NEW BRITAIN — Central Connecticut State’s spring season is officially over.
One day after the NCAA canceled its Division I men’s and women’s basketball tournaments, along with the remainder of its winter and spring championships due to coronavirus concerns, the Northeast Conference followed the lead of a number of conferences across the country and have decided not to play any sport for the rest of the academic year.
“With the evolving nature of the COVID-19 public health threat and in light of yesterday’s announcement by the NCAA to cancel the remaining NCAA championships, the Northeast Conference presidents convened by conference call this morning and voted to cancel all competition (conference and non-conference) as well as organized and formal practices for all teams on NEC campuses for the remainder of the spring semester,” the NEC said in a press release. “In addition, the NEC has announced a moratorium on all on- and off-campus in-person recruiting activities until further notice.”
The NEC originally suspended conference play until at least March 29, while CCSU took the extra precaution of suspending all of its athletic activities until at least April 7. Following a pair of conference calls between the NEC’s athletic directors earlier in the week and the subsequent recommendations that followed, the 11 school presidents unanimously voted to cancel the spring seasons.
“I think once the NCAA made the decision to not only cancel their winter championships, but also their spring championships, that was really the tipping point for most conferences to say we’re going to shut things down for the spring,” CCSU interim director of athletics Tom Pincince said. “When you consider that you’re playing that spring season for the right to compete for an NCAA championship and that opportunity isn’t there, I think that’s when everyone took a step back and thought, ‘OK, I think this is the best for everyone right now.’”
Baseball, softball, women’s lacrosse and men’s and women’s outdoor track are the CCSU sports teams that will be affected by the cancellations. The women’s track and baseball teams are the defending NEC champions in their respective sports with baseball coming off its best season, with their first-ever win in the NCAA Tournament. There will be no College World Series this year.
“I was surprised they made the decision to cancel it at this stage [of the season],” baseball coach Charlie Hickey said. “Not that I’m an expert on this situation, but I thought we would wait the three weeks and see where we were at.”
“It’s been a crazy 48 hours,” softball coach Breanne Gleason said. “But I think Central and the NEC and the NCAA made the right decision to put health and safety above sports.”
Any kind of fall or winter sports in the midst of offseason workouts have also been put on hold, including the football team’s annual spring game, which would have been an important part in evaluating how the Blue Devils would be filling important holes in their starting lineup, most notably replacing NEC Player of the Year in quarterback Aaron Winchester.
“I’ve had conversations with the coaches,” Pincince said. “There’s disappointment, but I think everyone understands.
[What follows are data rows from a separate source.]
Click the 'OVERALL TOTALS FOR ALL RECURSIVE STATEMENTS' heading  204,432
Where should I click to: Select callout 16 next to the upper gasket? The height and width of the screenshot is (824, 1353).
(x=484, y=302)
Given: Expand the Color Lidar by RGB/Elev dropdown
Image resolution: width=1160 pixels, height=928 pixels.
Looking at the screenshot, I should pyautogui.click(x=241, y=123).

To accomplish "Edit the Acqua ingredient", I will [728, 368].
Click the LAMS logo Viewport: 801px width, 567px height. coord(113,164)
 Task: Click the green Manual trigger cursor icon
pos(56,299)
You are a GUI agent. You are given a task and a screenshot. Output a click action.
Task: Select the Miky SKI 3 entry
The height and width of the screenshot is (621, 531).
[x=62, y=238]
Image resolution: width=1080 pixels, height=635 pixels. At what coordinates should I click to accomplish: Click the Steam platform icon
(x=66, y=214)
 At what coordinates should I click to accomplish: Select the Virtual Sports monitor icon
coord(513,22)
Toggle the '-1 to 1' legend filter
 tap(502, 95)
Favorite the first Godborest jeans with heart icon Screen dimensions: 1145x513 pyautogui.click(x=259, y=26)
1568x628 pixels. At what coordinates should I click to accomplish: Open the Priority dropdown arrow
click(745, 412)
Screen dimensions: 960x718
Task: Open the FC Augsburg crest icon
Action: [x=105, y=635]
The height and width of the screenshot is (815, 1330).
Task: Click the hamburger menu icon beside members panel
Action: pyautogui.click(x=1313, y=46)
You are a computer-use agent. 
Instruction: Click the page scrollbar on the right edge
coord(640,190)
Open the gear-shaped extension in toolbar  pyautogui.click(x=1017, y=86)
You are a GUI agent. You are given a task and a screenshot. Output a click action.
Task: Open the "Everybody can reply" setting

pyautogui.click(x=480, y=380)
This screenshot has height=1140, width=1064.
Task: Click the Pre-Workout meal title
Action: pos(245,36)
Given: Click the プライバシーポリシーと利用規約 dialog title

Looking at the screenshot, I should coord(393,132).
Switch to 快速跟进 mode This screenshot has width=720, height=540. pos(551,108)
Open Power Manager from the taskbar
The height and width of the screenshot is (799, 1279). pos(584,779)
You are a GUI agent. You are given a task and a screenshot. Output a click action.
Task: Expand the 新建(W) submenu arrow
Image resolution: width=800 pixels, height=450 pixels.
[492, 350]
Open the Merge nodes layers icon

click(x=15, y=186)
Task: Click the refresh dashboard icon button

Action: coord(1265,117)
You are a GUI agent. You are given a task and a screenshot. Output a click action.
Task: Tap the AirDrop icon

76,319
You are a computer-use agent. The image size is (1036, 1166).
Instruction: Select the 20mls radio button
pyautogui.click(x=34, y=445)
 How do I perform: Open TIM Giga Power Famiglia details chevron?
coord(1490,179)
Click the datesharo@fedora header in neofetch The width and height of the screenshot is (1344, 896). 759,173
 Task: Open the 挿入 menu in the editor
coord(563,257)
I think they understand these decisions were made with everyone’s health and safety in mind and this is something that had to be done. It doesn’t take away some of their disappointment and emotion when it comes to it and that’s understandable. But I think everyone knows this was the right move. Yesterday they suspended play for a certain time frame and I thought that was the right move and once the NCAA decided to cancel the spring championships, I thought that was the right move today.”
There are also the questions of what will happen to the spring student-athletes in terms of edibility.
The NCAA announced Friday its council leadership “agreed that eligibility relief is appropriate for all Division I student-athletes who participated in spring sports.” But there are also a number of questions that come with that, especially for the seniors who were set to play their final collegiate seasons as well as the soon-to-be incoming freshmen who have committed and signed with their respective schools.
“The biggest one is if those seniors are going to come back and that scholarship money was allocated elsewhere, how that’s going to be solved whether that’s at the NCAA level or school level because you’re going to have some seniors that are going to definitely want to come back,” Pincince said. “You may have some that decide that they’re not going to.”
“Another thing that will have to be addressed is scholarship limits,” he added. “So you’re only allowed a certain number of scholarships per sport and will there be a one-year exemption from that rule to accommodate those student-athletes. It’s such an extraordinary circumstance that I think you’ll there will some rules and policies put in place for a year you never thought would happen.”
Pincince said the school and the athletic department would support each student-athlete affected by the NCAA and NEC decisions in any way possible and work with them through the entire process if they choose to return to school or not. The athletic department had already reached out to student-athletes as soon as it knew the NEC’s decision to cancel spring sports were final.
“It’s questions that need to get answered. It’s not going to get solved in the next couple of days, but we have the opportunity to discuss those questions and figure the best solution possible,” Pincince said.
And while there is plenty of disappointment, those at CCSU and the NEC believe the right decision was made, even if some other conferences, such as the American, the ACC and SEC, have yet to made a similar call.
“When it comes to health and safety, whether you’re talking about your campus community, your student-athletes, your faculty and staff, your students and the population in general, things get a little bit clearer the more you put those things into perspective,” Pincince said. “Those decisions are difficult because you’re affecting the lives of 18-22 year olds who are going to be emotional about it and again, that’s understandable. But I think we did the right thing.”